Неупокой не сразу понял службу. Василий Иванович Умной дал ему денег и велел с другим жильцом Венедикта Борисовича, Михайлой Монастырёвым, ходить по кабакам и улицам Москвы, – знакомиться. Михайло жил в Москве два года и хорошо знал её. Конечно, лучше бы ему её не знать.

После разгрома Новгорода Монастырёв был привезён в Москву с несколькими сотнями новгородцев для показательной казни. Он навсегда запомнил этот день – двадцать пятое июня 7079 года, 1570 от рождества Христова. Новгородцев вывели на Поганую лужу, площадь перед Кремлем и Покровским собором. Первым казнили большого человека, печатника Ивана Висковатого. Новый глава Разбойного приказа Василий Яковлевич Щелкалов собственноручно бил его кнутом, вычитывая вины. Когда началась общая казнь, Монастырёв забился в толпу и отвернулся: зрелище чужих смертных страданий особенно невыносимо, когда тебя ждёт та же участь. Над осуждёнными, стоявшими хоть и толпой, но каждый наособицу, как это обычно бывает в безнадёжном положении, висел дрожащий стон. Иных рвало прямо на землю... Опричники выхватывали и казнили новгородцев, ближние государевы люди показывали верность. Особенно охотно кровавили саблю те, кому государь не слишком доверял. Михайло ждал, превратившись в бесчувственный пень, уже заранее обрубленный, с одним неосознаваемым остатком жизни глубоко в корнях... Вдруг человек от государя объявил, что остальных помиловали.
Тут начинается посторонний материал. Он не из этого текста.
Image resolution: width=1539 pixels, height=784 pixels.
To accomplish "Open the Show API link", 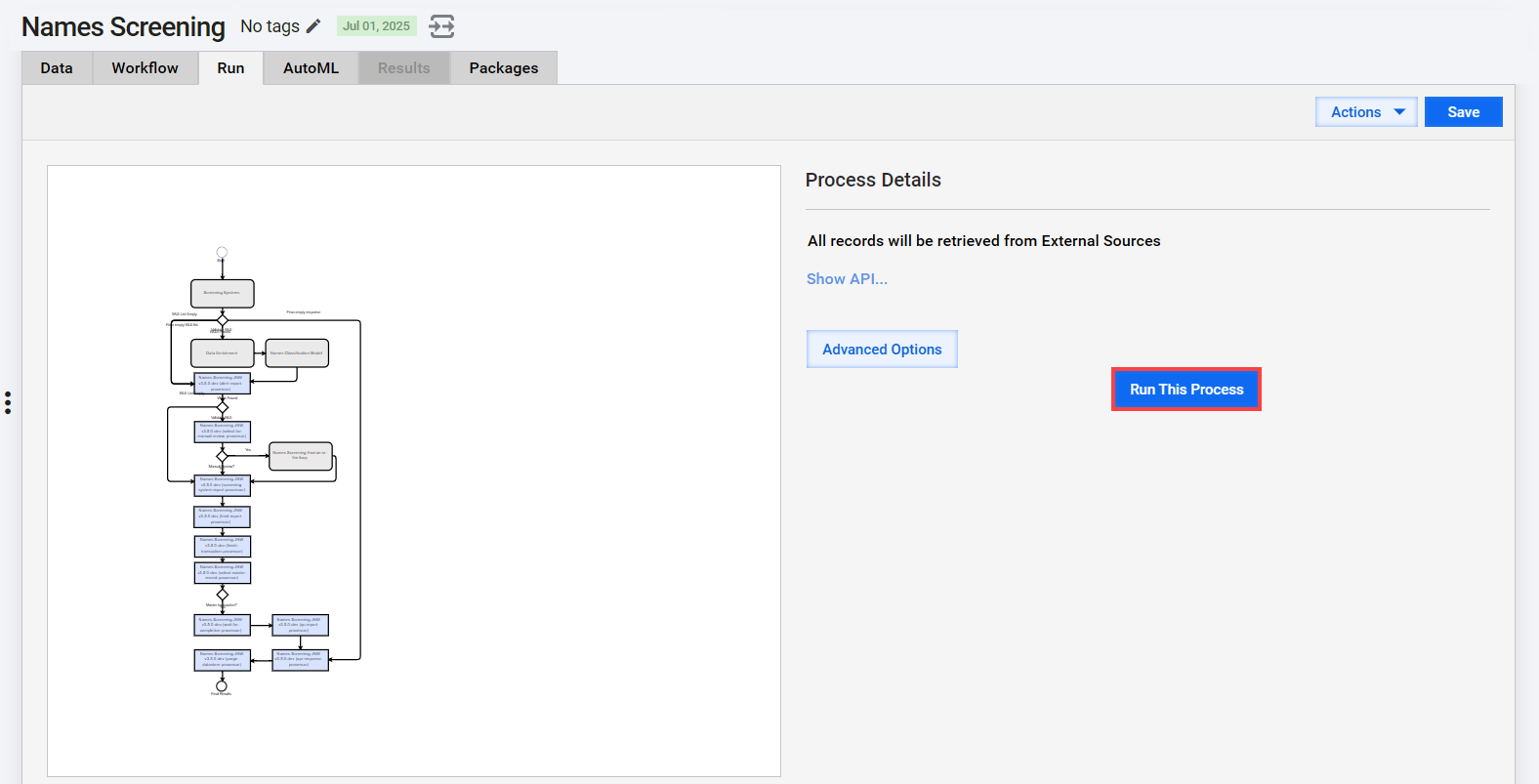I will (847, 279).
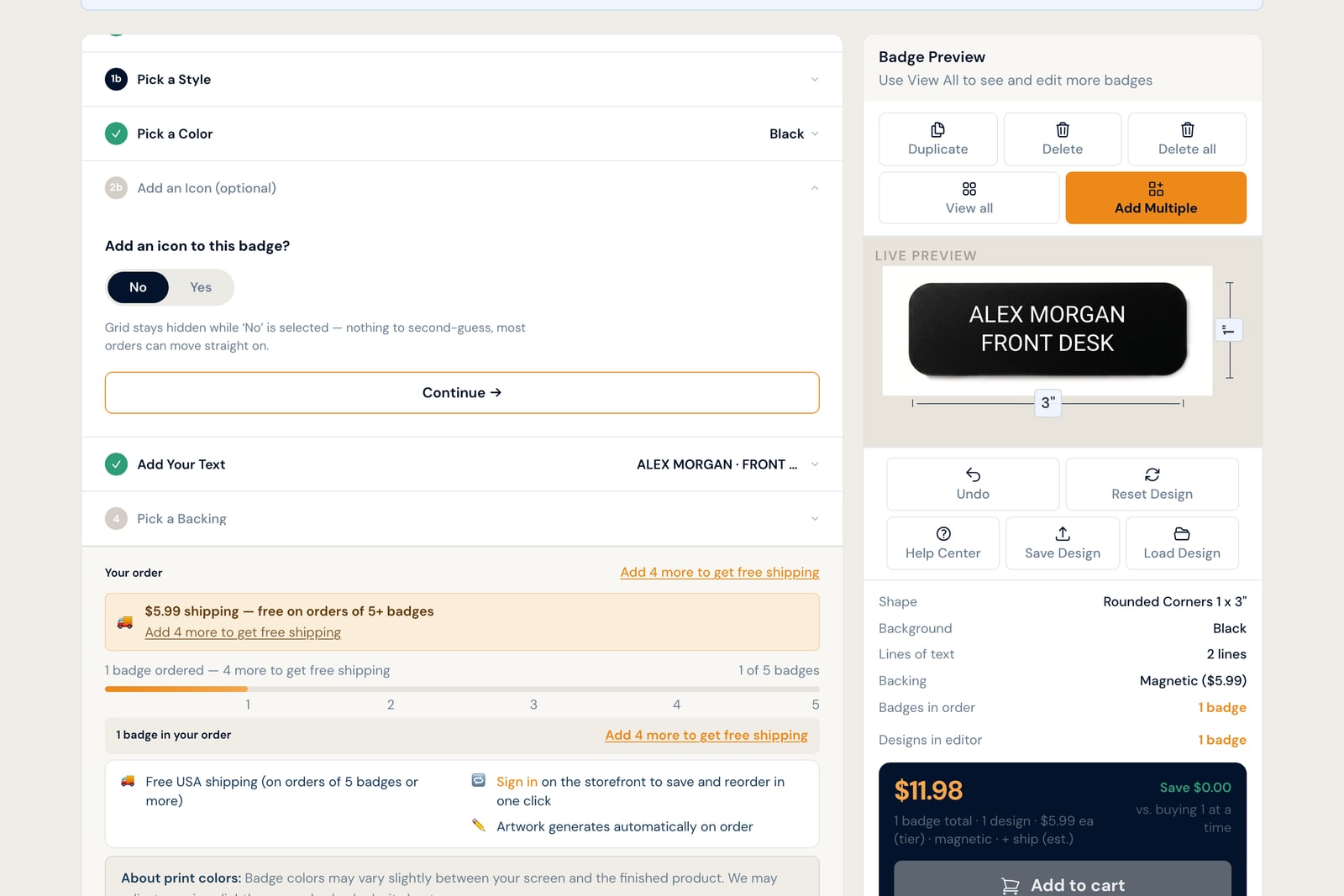Click the Delete all trash icon
Viewport: 1344px width, 896px height.
(x=1187, y=129)
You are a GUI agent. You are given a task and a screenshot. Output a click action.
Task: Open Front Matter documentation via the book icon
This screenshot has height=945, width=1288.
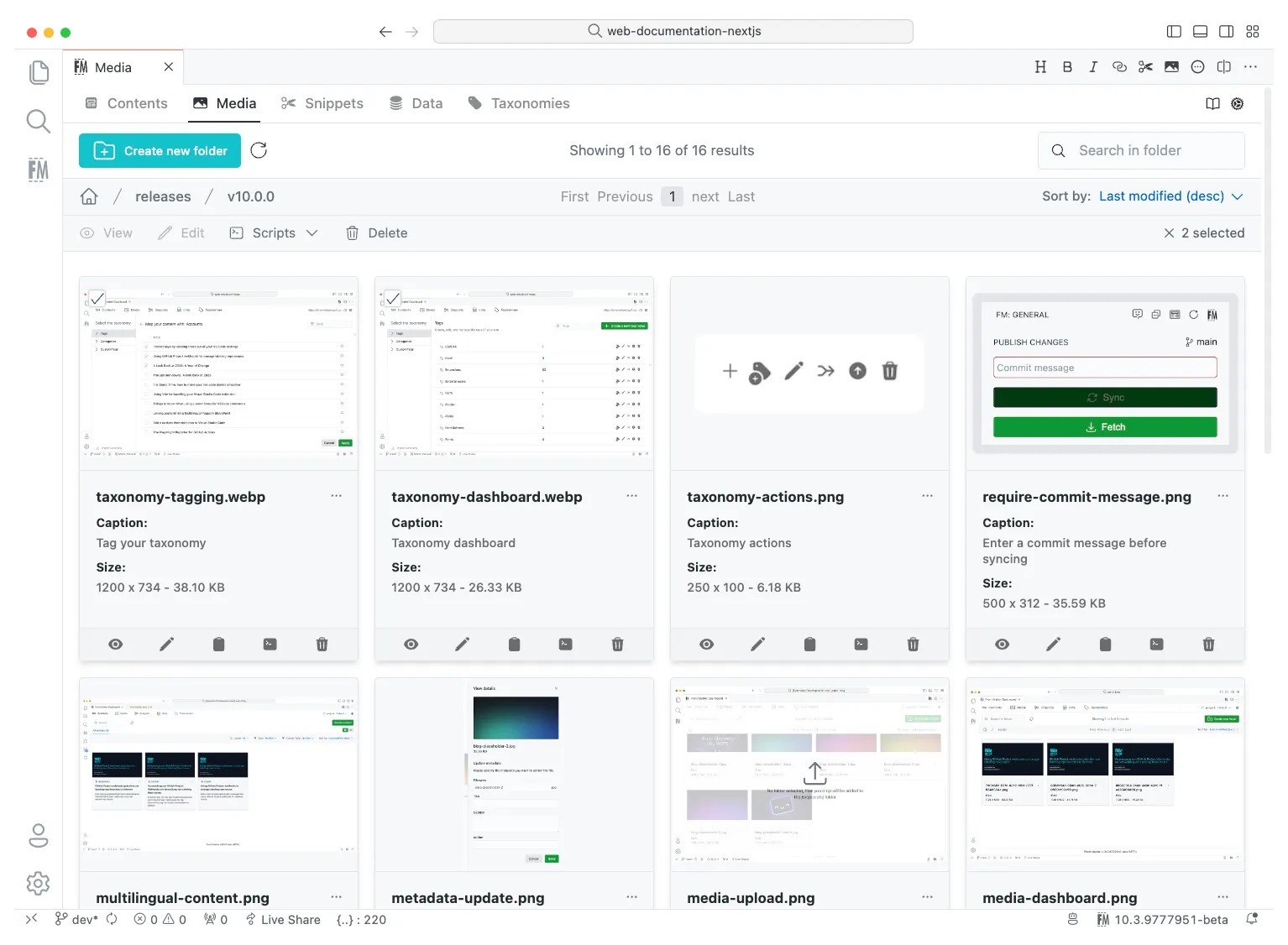pyautogui.click(x=1212, y=104)
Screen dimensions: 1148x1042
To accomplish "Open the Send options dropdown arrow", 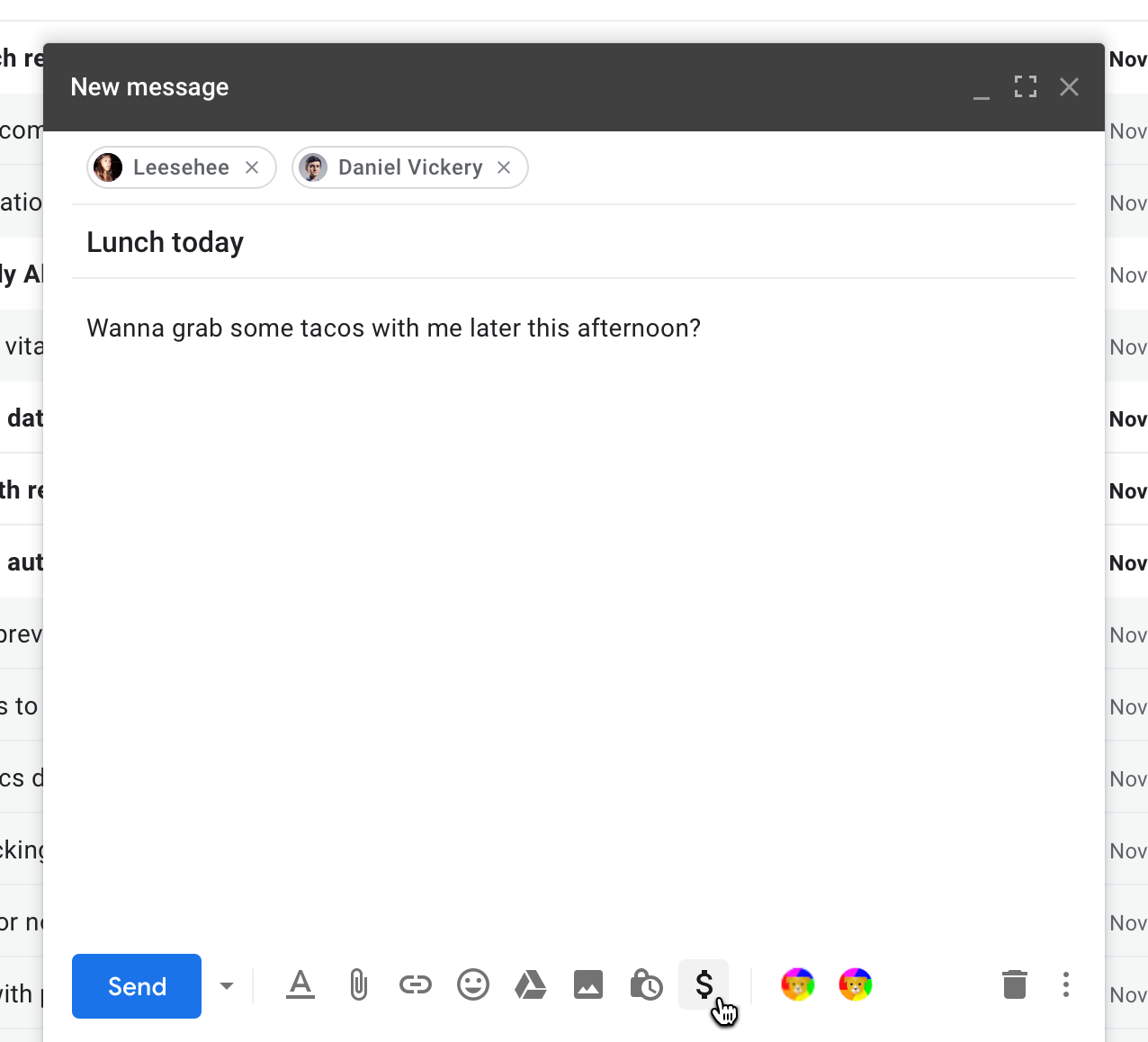I will coord(226,985).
К этому времени из новгородцев в живых осталось сто восемьдесят человек.

Михайло был из захудалых белозерских князей Монастырёвых. Первое время он кичился перед Дуплевым родовитостью, покуда не почувствовал в нём книжный ум и более высокое образование, что уравняло их по крайней мере в дружеском общении.

Пока они присматривались к собутыльникам, таким же горьким и бездельным детям боярским, как они сами.

С остротой новичка Неупокой сразу заметил враждебность между этими людьми и в то же время тягу друг к другу, навязчивое желание доказать своё. Особенное любопытство вызвал у него Злоба Мячков, опричник не из последних, друг хозяина кабака, тоже вчерашнего опричника. Мячков страдал одной манией, присущей в те месяцы многим опричникам и заставлявшей их во всякую свободную минуту бежать в кабак: страхом перед будущим возмездием. Не перед государем, отменившим опричнину, но не расставшимся с Малютой, и не перед людьми вроде Монастырёва, а перед безликим возмездием людей вообще, от коих государь прежде защищал их, а скоро не захочет защищать. Вдруг, скажем, завтра на посаде решат разбивать дома опричников, рубить их с семьями, под корень!

Неупокой, узнавший, что Мячковы – старый боярский род, не понимал, почему Злоба так держится опричнины. Когда же понял после нескольких застолиц, ему открылась новая, вполне хозяйственная сторона этого голого, казалось, душегубства.

Мячковы не раздробили своих имений, как Монастырёвы. В роду их было много бездетных, что кажется странным для того полнокровного времени. Не разделяя своих имений, Мячковы разоряли их.

Особенно не везло Злобе. Он не умел соизмерять доходы с тратами и не умел хозяйничать. Крестьяне уходили от него не только в Юрьев день. Так продолжалось, пока его вотчина, лежавшая недалеко от Слободы, не была записана в опричнину, и Злоба вместе с нею. В имениях опричников государь ввёл порядок обложения оброком не «по старине», то есть примерно рубль в год с семьи, а «как вас изоброчат». Крестьяне оказались в полной зависимости от землевладельца – в долгах, не хуже полного холопа. Кроме того, опричники силой свозили мужиков с земель опальных, судиться с ними было невозможно.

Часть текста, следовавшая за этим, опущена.